TASK BRIEF - Within the records that follow, determine how many lines include the word "computer". State the number and nothing further.

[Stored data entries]
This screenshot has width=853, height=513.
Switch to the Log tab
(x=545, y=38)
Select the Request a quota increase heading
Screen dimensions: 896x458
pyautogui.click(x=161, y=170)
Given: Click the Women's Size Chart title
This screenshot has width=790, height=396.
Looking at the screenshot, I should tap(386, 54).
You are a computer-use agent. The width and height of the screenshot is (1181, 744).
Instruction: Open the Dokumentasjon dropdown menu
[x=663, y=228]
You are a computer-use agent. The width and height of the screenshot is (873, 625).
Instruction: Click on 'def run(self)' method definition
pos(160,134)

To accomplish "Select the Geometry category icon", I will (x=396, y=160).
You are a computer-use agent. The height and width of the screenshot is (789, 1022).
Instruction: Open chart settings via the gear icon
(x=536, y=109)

==

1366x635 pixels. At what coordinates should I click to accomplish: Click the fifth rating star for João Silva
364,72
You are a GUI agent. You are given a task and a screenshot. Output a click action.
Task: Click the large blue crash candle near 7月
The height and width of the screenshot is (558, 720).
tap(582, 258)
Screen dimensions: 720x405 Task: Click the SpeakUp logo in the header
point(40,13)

RESULT FOR THIS EXERCISE - 3